Exercise instructions
Reply with one number: the count of lines in the records below that hold "agent".

Items from a data source

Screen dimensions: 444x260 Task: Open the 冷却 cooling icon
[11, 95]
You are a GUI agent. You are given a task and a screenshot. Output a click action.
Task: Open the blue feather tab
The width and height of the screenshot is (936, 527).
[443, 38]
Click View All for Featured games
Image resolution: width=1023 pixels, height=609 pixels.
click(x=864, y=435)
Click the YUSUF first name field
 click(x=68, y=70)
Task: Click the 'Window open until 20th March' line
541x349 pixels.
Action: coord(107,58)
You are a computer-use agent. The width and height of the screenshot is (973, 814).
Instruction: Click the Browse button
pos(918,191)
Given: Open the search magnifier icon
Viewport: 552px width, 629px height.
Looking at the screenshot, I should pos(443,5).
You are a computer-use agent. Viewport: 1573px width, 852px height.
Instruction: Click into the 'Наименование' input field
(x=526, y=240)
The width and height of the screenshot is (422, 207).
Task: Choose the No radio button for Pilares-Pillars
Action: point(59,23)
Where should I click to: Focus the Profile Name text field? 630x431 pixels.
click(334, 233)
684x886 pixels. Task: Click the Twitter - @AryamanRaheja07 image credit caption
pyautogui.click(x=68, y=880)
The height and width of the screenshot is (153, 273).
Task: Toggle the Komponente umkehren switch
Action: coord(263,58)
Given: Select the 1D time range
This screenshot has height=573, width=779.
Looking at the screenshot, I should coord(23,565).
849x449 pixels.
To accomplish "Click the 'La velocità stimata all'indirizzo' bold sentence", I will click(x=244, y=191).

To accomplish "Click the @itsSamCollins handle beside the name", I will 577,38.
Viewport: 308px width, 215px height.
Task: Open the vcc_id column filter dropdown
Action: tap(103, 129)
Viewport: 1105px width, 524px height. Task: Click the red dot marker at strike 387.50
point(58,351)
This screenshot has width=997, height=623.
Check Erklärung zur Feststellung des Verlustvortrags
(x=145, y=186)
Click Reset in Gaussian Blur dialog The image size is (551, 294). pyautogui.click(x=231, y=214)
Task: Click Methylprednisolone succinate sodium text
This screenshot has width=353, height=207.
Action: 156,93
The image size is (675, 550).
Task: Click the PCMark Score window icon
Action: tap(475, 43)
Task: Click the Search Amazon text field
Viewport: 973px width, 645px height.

Answer to this problem
3